### [RAW DATA]
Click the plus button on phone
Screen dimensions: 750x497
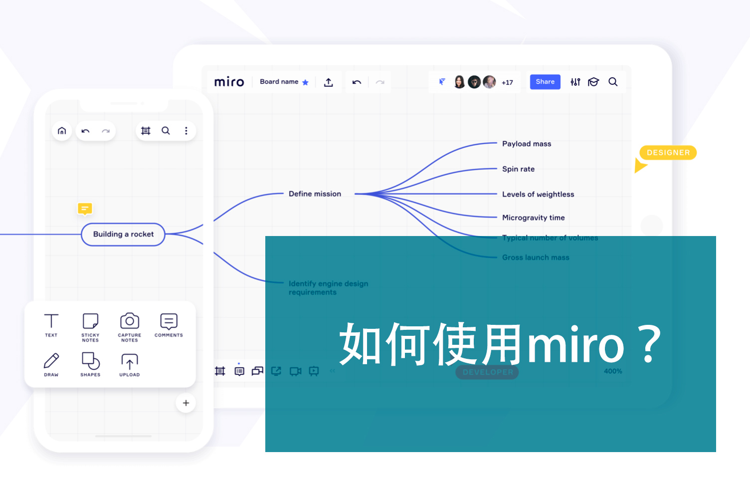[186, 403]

* * *

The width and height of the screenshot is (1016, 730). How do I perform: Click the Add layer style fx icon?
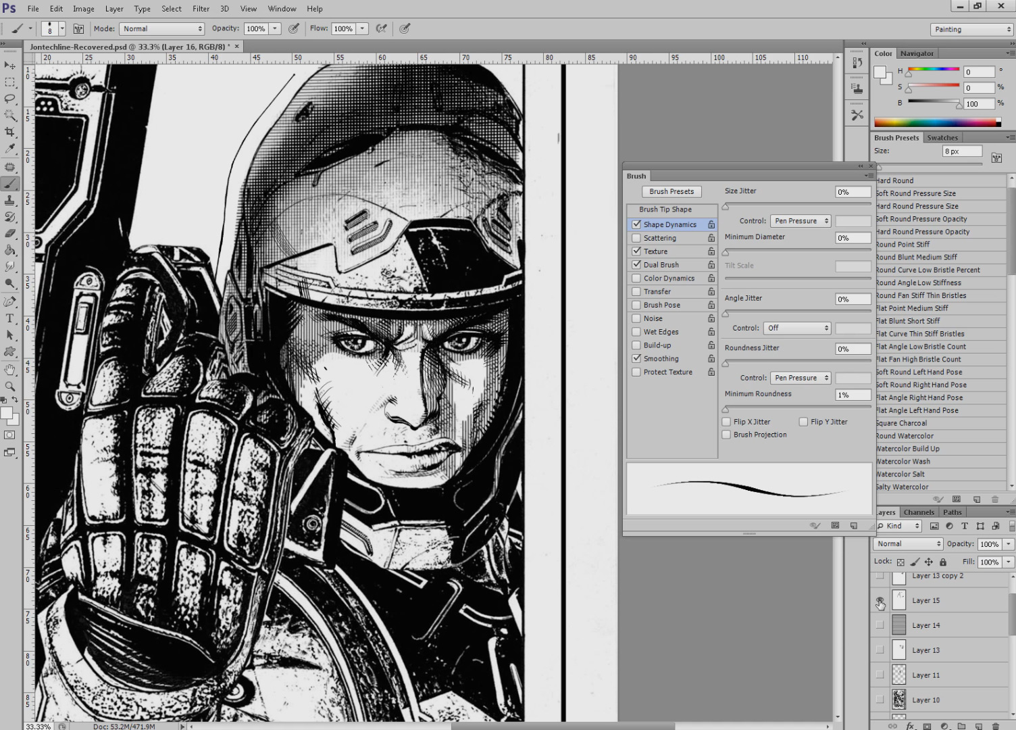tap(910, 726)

### [SET PROBLEM]
How many lines in the material above contain the word "Click"? Case counts. Reply with the number only.

### [EXPECTED OUTPUT]
2